Orangtua harus sabar, guru jangan bebani siswa
Retno mengatakan, pembelajaran jarak jauh (PJJ) memang membutuhkan bimbingan dan bantuan orangtua di rumah, sehingga menjadi tugas ayah dan ibu untuk mendampingi anak belajar.
Kesabaran orangtua, jelas dia, menjadi modal utama agar anak tetap semangat belajar dan senang belajar. "Yang utama adalah keteraturan belajar, tidak harus dituntut bisa semua mata pelajaran dan tugas untuk diselesaikan dengan benar atau sempurna," paparnya dalam keterangan tertulis yang diterima Kompas.com, Selasa (15/9/2020).

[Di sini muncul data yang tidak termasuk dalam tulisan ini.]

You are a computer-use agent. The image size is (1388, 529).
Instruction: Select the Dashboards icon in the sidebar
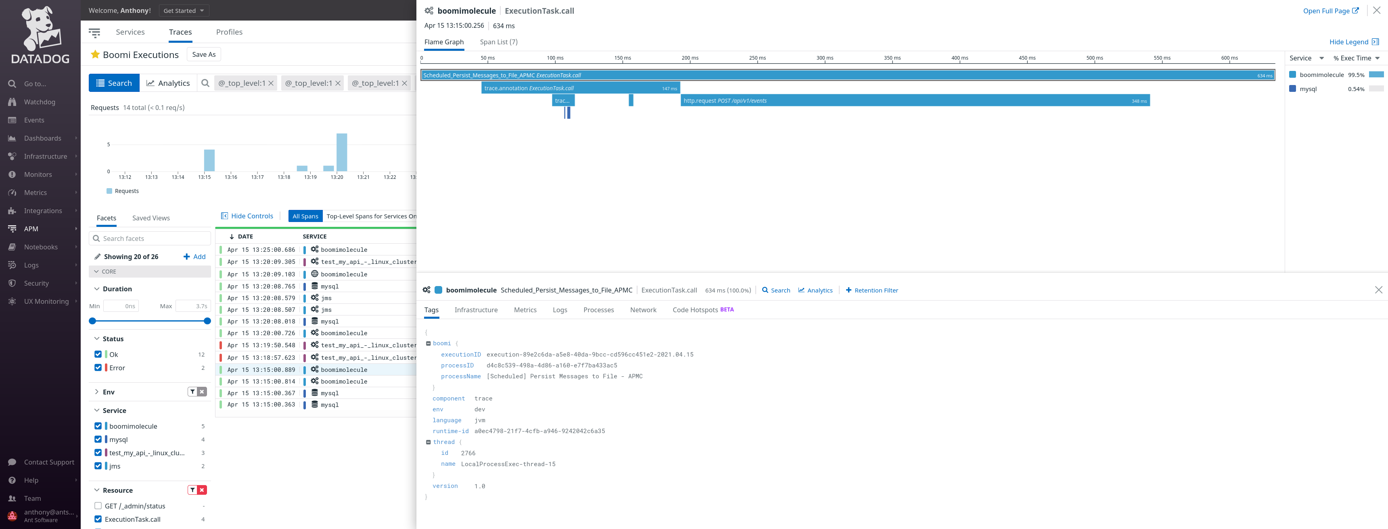point(12,138)
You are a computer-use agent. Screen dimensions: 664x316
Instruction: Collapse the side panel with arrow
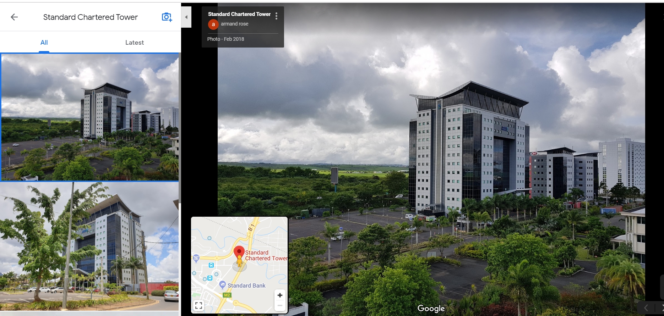tap(186, 17)
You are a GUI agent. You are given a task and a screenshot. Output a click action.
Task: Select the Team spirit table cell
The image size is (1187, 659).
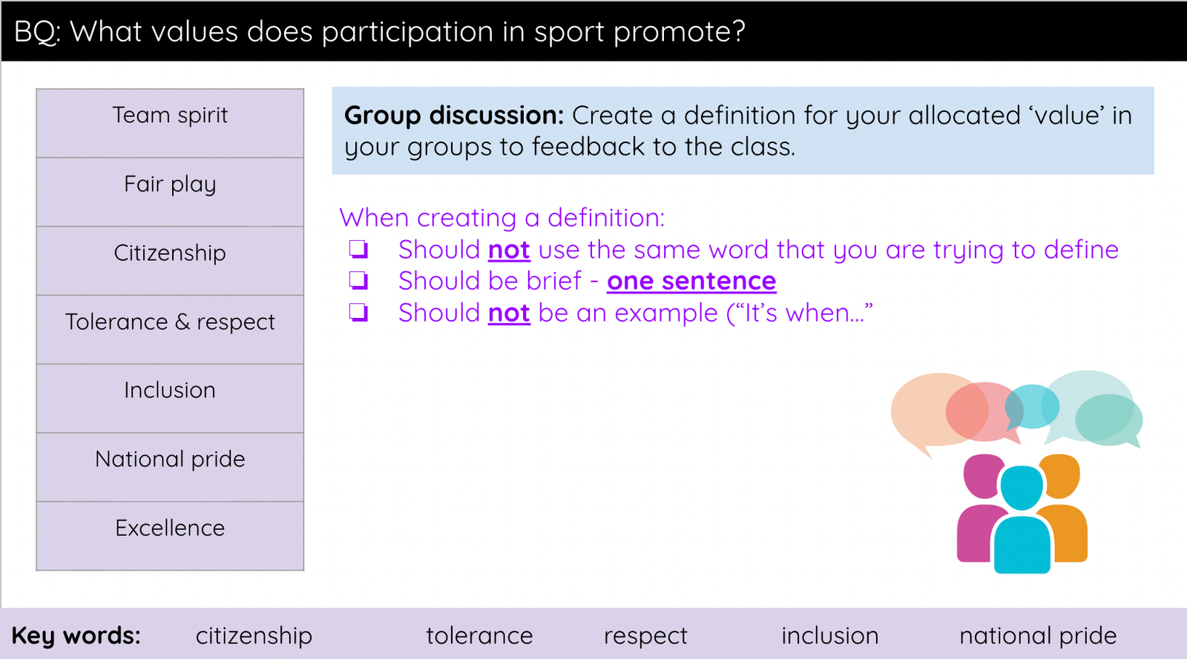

Saat anak tidak bisa mengerjakan tugas dan orangtua selalu membentak apalagi memukul, anak justru akan mengalami kesulitan memahami pelajaran.
KPAI juga mengingatkan para orangtua dan para guru untuk selalu membangun komunikasi yang baik selama PJJ. Peran guru yang digantikan orangtua haruslah dilakukan dengan memperhatikan tumbuh kembang dan kemampuan anak.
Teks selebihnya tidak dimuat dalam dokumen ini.